··· MATERIAL PROVIDED ···

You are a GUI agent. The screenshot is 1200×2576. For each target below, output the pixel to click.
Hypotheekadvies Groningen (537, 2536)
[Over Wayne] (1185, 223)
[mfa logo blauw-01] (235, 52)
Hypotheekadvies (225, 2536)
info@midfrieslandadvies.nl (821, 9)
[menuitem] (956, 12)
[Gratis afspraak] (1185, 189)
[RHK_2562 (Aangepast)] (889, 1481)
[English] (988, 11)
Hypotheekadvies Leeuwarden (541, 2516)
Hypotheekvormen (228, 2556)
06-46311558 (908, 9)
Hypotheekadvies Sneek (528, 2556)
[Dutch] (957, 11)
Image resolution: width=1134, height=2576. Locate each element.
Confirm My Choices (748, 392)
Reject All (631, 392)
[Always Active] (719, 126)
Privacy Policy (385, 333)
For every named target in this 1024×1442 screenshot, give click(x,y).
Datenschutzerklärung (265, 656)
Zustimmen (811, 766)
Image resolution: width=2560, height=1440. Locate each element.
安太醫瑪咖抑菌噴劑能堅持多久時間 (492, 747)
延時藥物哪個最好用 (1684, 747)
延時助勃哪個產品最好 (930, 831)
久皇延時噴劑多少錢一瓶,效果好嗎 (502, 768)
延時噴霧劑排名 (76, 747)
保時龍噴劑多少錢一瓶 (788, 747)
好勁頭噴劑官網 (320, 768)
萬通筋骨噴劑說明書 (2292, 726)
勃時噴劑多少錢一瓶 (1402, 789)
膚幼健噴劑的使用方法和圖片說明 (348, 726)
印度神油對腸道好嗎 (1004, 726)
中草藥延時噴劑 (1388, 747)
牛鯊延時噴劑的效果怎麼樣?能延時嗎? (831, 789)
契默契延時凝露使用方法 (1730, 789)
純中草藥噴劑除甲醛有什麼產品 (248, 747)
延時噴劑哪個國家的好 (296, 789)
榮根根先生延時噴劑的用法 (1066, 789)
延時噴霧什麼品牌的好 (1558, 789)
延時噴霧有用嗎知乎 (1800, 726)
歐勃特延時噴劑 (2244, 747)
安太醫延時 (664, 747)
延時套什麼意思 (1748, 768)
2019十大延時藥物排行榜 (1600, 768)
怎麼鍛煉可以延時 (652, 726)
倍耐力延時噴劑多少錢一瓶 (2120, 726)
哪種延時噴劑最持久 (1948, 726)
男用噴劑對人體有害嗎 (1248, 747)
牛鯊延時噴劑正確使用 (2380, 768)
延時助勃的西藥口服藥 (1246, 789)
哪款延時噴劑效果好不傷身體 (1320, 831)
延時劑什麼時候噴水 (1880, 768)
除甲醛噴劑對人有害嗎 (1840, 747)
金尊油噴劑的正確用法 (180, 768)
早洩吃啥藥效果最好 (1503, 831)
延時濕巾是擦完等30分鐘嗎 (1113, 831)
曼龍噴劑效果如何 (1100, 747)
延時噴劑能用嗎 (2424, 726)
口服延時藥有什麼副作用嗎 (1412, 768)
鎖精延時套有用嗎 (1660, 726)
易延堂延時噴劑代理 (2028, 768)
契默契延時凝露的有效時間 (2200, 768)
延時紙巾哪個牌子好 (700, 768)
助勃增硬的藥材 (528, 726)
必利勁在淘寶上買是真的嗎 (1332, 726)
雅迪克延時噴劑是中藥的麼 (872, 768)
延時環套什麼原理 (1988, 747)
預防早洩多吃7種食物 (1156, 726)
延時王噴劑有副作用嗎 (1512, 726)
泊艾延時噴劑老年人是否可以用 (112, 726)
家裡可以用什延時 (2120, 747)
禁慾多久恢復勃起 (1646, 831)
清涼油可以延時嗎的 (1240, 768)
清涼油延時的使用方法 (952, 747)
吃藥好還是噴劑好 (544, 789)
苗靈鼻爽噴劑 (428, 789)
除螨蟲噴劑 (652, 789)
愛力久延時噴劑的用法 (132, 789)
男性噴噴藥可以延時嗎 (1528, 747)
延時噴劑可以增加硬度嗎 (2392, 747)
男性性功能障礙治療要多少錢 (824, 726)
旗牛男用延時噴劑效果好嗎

···

WORK TO COMPLETE
Using the entries above, restate word for word every line from the one that contains "曼龍噴劑效果如何 (1100, 747)" through the last.

RESPONSE TO THIS EXERCISE
曼龍噴劑效果如何 (1100, 747)
延時噴劑能用嗎 (2424, 726)
口服延時藥有什麼副作用嗎 (1412, 768)
鎖精延時套有用嗎 (1660, 726)
易延堂延時噴劑代理 (2028, 768)
契默契延時凝露的有效時間 (2200, 768)
延時紙巾哪個牌子好 (700, 768)
助勃增硬的藥材 (528, 726)
必利勁在淘寶上買是真的嗎 (1332, 726)
雅迪克延時噴劑是中藥的麼 (872, 768)
延時環套什麼原理 (1988, 747)
預防早洩多吃7種食物 (1156, 726)
延時王噴劑有副作用嗎 (1512, 726)
泊艾延時噴劑老年人是否可以用 (112, 726)
家裡可以用什延時 (2120, 747)
禁慾多久恢復勃起 (1646, 831)
清涼油可以延時嗎的 (1240, 768)
清涼油延時的使用方法 (952, 747)
吃藥好還是噴劑好 (544, 789)
苗靈鼻爽噴劑 (428, 789)
除螨蟲噴劑 (652, 789)
愛力久延時噴劑的用法 (132, 789)
男性噴噴藥可以延時嗎 (1528, 747)
延時噴劑可以增加硬度嗎 (2392, 747)
男性性功能障礙治療要多少錢 (824, 726)
旗牛男用延時噴劑效果好嗎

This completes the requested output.